Один табун голых немцев сыпанул в поселковый проулок… На топот и крики выскакивали те, которые шарились по дворам. Они были в амуниции, с оружием, но, захваченные садомом, драпали еще пуще голых и безоружных. Другие, вместе с бумажным колпаком, помчались вниз, вдоль заводского забора. Колпак раза два пытался перескочить забор, но ограда была сколочена из отвесных досок с остряками наверху, и колпак, не сумевши одолеть заплот, пускался догонять убегавших. Я знал, когда они свернут за угол, то и там будет такой же долгий забор и деваться им некуда, пока не обегут всю загородку. Явись мне в ту минуту автомат, я бы перестрелял их всех, как линялых куропачей. Но мне и без автомата было злопамятно глядеть, как мелькали ихние переляканные пятки.

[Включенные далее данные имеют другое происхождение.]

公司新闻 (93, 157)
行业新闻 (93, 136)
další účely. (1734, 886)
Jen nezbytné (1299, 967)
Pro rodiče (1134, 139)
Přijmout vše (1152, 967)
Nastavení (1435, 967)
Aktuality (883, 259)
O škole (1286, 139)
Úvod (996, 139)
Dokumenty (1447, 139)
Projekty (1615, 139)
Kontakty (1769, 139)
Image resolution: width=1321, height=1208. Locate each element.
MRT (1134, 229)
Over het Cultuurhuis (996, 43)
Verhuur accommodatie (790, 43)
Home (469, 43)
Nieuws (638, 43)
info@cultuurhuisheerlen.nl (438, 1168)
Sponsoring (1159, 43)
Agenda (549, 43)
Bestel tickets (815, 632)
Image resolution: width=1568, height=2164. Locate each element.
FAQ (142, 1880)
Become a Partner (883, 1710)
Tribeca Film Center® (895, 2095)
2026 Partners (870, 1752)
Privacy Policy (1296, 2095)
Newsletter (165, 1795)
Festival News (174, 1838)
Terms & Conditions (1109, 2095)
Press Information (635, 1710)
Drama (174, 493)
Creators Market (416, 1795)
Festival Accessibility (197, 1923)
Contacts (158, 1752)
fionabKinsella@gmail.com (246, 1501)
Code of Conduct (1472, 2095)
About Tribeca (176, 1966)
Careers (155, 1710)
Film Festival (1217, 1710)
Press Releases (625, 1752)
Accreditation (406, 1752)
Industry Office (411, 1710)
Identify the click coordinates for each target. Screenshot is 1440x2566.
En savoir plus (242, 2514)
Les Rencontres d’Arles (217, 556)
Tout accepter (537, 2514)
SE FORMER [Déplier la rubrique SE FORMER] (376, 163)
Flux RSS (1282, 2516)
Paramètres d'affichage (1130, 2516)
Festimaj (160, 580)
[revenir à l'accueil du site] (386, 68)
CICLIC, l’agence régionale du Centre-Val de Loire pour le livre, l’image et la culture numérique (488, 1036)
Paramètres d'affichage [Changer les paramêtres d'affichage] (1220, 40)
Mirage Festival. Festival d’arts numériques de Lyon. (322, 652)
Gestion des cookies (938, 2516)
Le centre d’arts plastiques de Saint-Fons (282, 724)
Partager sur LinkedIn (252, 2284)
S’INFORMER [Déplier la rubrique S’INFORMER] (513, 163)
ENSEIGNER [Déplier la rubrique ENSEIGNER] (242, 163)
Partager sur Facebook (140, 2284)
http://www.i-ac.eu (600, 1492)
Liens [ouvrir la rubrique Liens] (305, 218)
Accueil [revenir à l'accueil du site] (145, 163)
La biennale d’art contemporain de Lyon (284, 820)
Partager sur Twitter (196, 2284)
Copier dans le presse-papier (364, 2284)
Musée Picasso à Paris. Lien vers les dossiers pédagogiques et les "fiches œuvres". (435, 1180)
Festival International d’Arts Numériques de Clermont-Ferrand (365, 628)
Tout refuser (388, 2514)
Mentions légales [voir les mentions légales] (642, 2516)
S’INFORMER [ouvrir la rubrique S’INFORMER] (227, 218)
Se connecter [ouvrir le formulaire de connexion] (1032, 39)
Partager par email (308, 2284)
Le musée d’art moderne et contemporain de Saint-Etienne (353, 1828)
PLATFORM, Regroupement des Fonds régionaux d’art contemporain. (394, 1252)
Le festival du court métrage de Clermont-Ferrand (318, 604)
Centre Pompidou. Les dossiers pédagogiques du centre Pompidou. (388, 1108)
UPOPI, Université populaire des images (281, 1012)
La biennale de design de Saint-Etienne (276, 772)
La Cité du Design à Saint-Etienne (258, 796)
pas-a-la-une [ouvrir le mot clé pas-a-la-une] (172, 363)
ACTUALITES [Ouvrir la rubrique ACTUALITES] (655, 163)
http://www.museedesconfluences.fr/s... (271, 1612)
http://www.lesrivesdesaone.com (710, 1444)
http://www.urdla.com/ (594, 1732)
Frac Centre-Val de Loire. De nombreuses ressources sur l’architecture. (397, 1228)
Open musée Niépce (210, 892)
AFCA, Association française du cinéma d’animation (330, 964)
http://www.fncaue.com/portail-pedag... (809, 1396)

Под гору идти стало легче, тело само тянуло вниз, я податливо шлепал босиком по пыльному спуску, но, братцы мои, за всю свою жизнь никогда больше не было длинней дороги, чем эти несколько сажен до моста!

Наконец-то ощутил теплые доски настила! Было в этом приветном тепле памятное от моего далекого хутора Белоглина, от его горниц и амбарушек, от прясел и мостков, и я впервой побежал, гонимый воспрянувшим сердцем. Мост кончился бомбовым провалом, я ступил на пляшущие латвины и, когда увидел под собой береговую осоку, поустойчивей утвердился на досках и что оставалось сил швырнул гранату в пройденное.

Я успел схватить, как в черном выбросе дыма и грохоте мост вздыбился ощеренными бревнами, но втемеже тяжкий удар в бок сшиб меня с досок и я загремел в осоку.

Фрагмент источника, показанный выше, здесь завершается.